Dish Network’s (Dish) effort to overturn a USD $61 million jury verdict in a class action for violations of the Telephone Consumer Protection Act (TCPA) may have come to the end of the road this week. Unsuccessful in the U.S. Court of Appeals for the Fourth Circuit, Dish had petitioned the U.S. Supreme Court (Supreme Court) to take its case, arguing in part that the certified class members – reportedly numbering some 18,000 – did not meet the requirements for standing to sue under that Court’s decision in Spokeo v. Robins. Dish was supported in the Supreme Court on this theory by the trade group Cruise Lines International Association. But the Supreme Court declined to grant the petition for certiorari on December 16.

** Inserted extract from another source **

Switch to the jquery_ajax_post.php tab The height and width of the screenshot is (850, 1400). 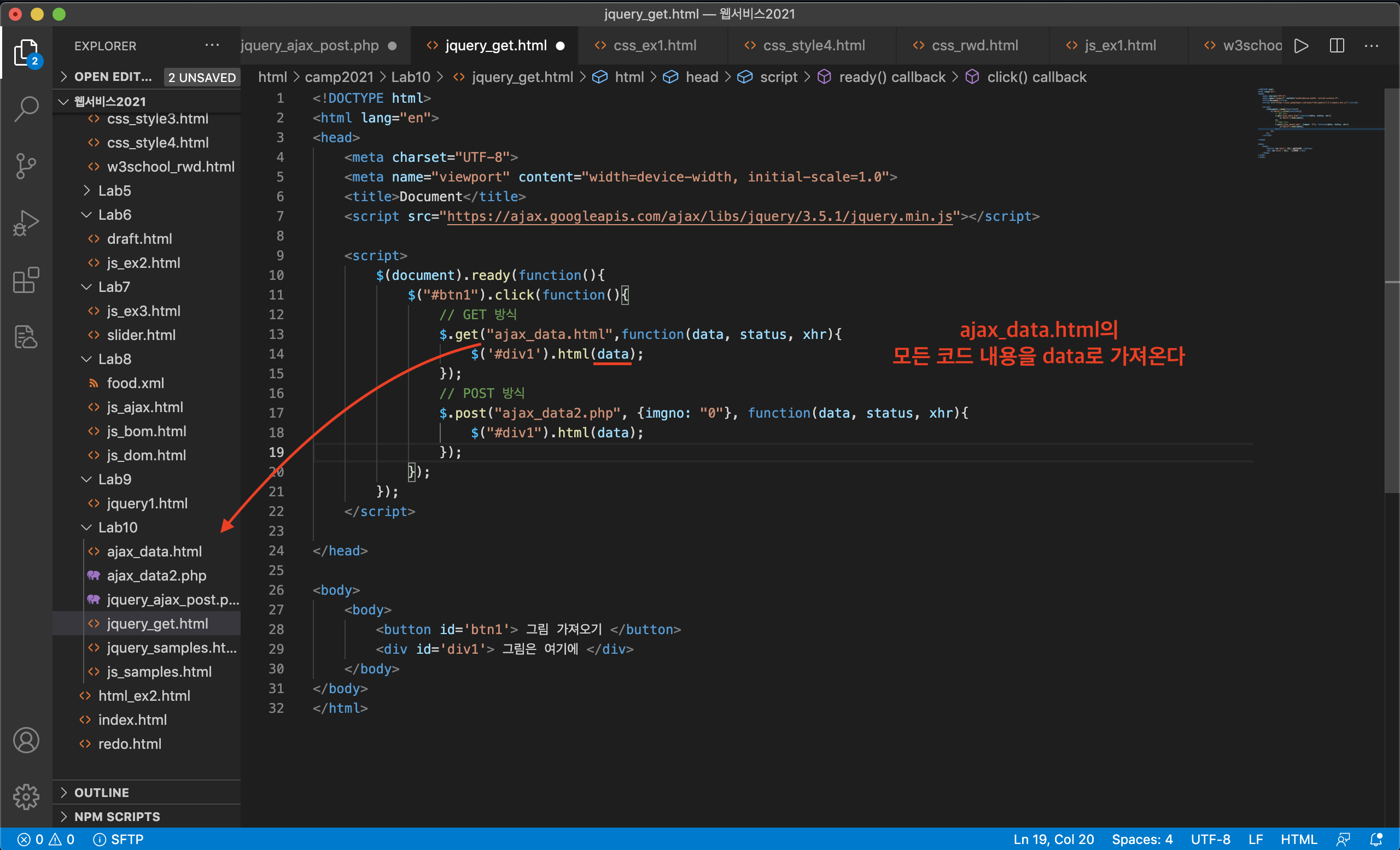click(310, 45)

The essence of Spokeo was that a “concrete injury” was required to establish standing to sue, not just a “bare procedural violation.” Dish contended that absent proof that the certified class members other than the lead plaintiff were, in fact, aware that they had received a telemarketing call, there could be no such concrete injury. As previously reported and analyzed in detail in TCPAWorld, the Fourth Circuit refused to buy that and other Dish arguments seeking to reverse the jury’s decision. At one point, the appellate court characterized Dish’s argument on this score as an attempt to “dismember the TCPA.”

As is normal practice, the Supreme Court remained silent on the reasons for its declination of Dish’s petition. So, TCPAWorld is left to wonder what was behind the Court’s decision to take a pass.